Stored data entries =>
* * * *
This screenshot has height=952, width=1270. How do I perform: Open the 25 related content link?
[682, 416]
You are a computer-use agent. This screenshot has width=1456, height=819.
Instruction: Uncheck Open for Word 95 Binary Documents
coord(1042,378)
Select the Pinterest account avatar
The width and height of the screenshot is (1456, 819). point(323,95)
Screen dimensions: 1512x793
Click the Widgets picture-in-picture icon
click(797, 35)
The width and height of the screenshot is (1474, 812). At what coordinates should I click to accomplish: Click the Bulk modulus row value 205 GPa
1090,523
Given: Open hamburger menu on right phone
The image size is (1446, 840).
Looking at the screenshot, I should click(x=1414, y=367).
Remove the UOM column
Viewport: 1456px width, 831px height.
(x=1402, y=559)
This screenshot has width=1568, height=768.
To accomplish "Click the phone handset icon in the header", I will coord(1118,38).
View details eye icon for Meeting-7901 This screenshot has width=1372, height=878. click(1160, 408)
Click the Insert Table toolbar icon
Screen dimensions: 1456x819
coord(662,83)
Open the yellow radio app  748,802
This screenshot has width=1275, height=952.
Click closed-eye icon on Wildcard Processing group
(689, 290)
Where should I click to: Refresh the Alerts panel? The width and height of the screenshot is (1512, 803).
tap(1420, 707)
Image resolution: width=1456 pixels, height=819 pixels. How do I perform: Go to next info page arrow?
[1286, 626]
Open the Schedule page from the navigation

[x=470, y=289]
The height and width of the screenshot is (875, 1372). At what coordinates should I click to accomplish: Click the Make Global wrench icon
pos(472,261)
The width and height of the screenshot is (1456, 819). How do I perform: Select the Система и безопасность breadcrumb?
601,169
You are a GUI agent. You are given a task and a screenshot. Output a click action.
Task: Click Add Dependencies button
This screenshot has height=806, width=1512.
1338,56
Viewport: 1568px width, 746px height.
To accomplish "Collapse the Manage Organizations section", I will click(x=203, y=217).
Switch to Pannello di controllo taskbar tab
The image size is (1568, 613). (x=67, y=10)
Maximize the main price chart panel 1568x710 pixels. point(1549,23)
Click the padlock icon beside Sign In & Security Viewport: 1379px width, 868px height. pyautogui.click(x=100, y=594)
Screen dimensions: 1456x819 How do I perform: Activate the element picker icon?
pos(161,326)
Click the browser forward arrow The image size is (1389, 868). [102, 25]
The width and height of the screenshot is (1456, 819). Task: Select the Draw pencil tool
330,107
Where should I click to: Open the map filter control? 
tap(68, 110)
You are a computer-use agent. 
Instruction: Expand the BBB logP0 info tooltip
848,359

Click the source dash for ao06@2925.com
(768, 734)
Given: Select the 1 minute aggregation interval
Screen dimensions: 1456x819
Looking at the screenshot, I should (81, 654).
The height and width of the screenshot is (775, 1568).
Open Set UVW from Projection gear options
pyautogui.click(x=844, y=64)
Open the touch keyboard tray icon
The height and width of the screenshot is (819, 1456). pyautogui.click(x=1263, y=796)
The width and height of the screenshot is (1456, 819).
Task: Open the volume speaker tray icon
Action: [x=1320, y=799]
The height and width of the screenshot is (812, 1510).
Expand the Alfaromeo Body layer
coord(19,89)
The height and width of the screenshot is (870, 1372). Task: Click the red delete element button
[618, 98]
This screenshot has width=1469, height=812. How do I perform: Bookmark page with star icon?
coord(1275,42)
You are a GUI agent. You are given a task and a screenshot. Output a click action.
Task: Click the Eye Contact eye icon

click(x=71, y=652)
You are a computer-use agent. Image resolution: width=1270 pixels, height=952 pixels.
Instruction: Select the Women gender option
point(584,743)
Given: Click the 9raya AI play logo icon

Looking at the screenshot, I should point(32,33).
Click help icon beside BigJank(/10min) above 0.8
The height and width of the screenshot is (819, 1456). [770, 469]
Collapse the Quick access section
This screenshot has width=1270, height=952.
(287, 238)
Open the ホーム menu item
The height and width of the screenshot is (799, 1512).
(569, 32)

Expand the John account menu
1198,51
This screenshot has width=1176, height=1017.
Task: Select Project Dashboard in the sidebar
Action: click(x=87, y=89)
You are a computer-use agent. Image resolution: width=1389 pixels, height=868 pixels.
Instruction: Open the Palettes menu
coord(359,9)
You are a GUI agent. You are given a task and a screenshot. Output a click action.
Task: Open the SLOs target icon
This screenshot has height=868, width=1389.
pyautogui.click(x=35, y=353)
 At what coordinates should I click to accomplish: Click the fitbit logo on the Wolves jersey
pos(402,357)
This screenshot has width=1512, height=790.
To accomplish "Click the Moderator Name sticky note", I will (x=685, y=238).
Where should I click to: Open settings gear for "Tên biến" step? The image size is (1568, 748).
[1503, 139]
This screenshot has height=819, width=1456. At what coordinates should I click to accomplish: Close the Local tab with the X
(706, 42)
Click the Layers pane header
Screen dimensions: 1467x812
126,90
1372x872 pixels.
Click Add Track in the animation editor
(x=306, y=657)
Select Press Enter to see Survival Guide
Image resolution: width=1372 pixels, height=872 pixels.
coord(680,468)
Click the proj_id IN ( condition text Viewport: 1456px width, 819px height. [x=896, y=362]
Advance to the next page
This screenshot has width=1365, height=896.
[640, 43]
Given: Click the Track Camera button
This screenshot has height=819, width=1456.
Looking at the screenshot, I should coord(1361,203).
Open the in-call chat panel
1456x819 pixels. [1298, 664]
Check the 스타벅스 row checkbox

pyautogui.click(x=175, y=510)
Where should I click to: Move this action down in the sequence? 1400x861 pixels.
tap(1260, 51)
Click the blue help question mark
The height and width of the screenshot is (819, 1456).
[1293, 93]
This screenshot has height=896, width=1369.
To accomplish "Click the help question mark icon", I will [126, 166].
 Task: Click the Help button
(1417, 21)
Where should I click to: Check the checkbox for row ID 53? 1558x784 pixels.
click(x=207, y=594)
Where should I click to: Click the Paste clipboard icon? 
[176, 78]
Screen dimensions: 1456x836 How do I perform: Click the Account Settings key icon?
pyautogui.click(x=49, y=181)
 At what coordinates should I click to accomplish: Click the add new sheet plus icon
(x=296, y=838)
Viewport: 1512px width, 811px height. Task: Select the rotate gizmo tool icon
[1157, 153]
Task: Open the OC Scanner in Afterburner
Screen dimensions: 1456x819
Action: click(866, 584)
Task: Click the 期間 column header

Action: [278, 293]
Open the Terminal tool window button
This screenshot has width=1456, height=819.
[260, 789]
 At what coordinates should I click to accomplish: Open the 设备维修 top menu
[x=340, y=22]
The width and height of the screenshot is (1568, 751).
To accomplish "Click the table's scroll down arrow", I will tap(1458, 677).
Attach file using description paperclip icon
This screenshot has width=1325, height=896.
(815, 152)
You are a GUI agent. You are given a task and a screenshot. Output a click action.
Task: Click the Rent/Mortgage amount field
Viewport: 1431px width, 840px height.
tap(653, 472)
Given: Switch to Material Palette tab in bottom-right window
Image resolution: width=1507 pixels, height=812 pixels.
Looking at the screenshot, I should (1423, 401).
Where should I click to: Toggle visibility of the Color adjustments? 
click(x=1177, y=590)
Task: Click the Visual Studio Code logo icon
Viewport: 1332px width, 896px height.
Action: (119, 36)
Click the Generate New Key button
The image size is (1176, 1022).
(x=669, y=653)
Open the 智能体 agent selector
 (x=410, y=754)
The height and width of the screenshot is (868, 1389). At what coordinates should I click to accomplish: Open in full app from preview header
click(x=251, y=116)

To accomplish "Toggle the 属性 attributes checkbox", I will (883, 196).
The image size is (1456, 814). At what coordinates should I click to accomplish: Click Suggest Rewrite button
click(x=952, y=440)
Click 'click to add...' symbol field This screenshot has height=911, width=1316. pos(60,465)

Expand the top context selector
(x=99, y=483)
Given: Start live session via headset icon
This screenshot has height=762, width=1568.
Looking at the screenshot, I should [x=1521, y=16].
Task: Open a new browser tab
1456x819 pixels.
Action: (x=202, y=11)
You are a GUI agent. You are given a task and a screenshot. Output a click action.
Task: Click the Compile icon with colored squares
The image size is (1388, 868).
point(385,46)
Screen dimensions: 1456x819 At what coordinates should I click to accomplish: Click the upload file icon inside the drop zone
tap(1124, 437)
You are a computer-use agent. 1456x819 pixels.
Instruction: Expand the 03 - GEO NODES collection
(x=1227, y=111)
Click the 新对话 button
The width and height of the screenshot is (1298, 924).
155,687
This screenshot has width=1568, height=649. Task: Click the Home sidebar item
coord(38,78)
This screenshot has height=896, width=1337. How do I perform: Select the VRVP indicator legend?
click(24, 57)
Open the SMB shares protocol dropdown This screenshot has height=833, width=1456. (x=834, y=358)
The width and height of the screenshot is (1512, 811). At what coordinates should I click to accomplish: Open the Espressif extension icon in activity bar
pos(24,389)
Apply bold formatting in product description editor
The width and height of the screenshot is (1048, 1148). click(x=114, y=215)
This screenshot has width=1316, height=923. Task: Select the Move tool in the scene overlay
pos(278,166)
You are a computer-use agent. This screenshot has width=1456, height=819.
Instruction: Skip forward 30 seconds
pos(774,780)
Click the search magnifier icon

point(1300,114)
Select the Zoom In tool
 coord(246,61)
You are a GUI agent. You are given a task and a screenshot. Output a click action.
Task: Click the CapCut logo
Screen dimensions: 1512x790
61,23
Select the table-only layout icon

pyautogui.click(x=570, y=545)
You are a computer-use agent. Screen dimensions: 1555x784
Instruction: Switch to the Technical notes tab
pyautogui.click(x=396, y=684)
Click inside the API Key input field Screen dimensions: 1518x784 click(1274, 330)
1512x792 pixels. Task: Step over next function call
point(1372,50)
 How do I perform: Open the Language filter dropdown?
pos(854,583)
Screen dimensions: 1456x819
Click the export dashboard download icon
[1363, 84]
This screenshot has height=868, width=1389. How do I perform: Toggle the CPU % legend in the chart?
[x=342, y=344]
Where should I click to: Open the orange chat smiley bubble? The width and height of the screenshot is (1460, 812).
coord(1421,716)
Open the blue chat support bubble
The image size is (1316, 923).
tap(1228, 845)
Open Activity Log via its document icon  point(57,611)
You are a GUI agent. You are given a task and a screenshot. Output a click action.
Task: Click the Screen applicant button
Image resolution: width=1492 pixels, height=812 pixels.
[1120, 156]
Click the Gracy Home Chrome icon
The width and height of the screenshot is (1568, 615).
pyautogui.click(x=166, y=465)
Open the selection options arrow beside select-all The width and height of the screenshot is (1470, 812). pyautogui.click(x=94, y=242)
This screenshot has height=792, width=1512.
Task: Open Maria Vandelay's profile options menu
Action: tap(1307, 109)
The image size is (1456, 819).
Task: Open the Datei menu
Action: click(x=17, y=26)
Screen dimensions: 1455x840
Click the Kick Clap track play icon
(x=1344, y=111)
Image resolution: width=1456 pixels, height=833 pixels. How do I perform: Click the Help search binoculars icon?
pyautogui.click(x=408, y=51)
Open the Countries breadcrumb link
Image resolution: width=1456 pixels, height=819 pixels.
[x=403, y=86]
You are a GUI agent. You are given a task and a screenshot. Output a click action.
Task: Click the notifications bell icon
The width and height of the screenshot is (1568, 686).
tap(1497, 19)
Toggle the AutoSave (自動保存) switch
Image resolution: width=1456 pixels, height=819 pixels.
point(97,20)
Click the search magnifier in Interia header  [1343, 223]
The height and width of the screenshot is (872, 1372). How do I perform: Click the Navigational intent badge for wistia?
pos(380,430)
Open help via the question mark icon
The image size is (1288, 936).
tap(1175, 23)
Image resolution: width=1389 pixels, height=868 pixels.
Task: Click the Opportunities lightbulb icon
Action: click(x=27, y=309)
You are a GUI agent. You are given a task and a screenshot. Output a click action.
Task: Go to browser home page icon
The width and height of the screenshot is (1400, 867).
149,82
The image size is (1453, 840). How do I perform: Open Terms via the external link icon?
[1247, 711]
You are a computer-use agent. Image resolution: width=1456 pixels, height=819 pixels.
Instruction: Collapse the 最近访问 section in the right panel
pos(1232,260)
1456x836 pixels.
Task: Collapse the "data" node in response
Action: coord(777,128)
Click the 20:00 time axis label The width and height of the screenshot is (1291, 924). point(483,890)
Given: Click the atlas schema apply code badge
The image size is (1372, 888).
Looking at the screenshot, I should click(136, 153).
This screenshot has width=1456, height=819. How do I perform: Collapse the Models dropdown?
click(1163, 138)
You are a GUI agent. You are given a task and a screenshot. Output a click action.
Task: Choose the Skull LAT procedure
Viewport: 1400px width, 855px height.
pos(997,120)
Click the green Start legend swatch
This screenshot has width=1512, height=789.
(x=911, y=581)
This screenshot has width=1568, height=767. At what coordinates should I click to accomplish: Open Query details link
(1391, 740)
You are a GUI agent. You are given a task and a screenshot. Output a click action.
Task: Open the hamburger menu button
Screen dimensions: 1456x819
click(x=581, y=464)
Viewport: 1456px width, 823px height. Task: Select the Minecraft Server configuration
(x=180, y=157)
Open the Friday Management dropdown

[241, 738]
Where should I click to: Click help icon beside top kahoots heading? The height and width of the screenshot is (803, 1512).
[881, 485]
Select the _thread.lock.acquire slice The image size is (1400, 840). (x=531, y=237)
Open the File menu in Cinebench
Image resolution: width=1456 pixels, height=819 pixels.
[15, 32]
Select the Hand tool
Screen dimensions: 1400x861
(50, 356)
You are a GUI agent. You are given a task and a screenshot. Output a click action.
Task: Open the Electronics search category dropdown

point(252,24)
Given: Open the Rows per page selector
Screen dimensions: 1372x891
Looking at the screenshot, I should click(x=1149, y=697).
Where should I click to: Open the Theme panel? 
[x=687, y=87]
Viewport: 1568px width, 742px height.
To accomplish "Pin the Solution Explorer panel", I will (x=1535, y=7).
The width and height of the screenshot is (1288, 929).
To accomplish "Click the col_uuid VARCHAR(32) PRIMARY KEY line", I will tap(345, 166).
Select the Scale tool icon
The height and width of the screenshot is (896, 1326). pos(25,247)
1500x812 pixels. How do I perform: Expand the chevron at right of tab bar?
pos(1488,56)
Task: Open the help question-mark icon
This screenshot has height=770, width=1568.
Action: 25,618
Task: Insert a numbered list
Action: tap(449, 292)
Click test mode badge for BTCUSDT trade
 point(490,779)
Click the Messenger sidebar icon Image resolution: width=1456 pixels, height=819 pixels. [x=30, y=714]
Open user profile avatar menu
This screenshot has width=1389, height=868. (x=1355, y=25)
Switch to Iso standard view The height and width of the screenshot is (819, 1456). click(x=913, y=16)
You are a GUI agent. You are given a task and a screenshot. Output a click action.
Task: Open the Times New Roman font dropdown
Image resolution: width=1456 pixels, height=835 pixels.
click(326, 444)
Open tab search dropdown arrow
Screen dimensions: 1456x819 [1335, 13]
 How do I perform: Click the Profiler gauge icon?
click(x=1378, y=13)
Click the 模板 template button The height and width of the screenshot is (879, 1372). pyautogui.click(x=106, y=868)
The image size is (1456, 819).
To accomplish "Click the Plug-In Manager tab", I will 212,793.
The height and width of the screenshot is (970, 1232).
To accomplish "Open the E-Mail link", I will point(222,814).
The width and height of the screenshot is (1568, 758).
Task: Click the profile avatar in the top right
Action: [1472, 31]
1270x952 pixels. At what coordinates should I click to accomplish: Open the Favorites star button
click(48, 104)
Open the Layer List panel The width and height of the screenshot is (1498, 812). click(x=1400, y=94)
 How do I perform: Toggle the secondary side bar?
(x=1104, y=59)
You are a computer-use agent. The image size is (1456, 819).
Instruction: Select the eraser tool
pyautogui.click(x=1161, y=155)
* * * *
Exercise goal => Above are the records; please copy exactly their first line and each line after it through the line containing "Given: Open hamburger menu on right phone", and no line after that.

Answer to this task =>
This screenshot has height=952, width=1270. How do I perform: Open the 25 related content link?
[682, 416]
You are a computer-use agent. This screenshot has width=1456, height=819.
Instruction: Uncheck Open for Word 95 Binary Documents
coord(1042,378)
Select the Pinterest account avatar
The width and height of the screenshot is (1456, 819). point(323,95)
Screen dimensions: 1512x793
Click the Widgets picture-in-picture icon
click(797, 35)
The width and height of the screenshot is (1474, 812). At what coordinates should I click to accomplish: Click the Bulk modulus row value 205 GPa
1090,523
Given: Open hamburger menu on right phone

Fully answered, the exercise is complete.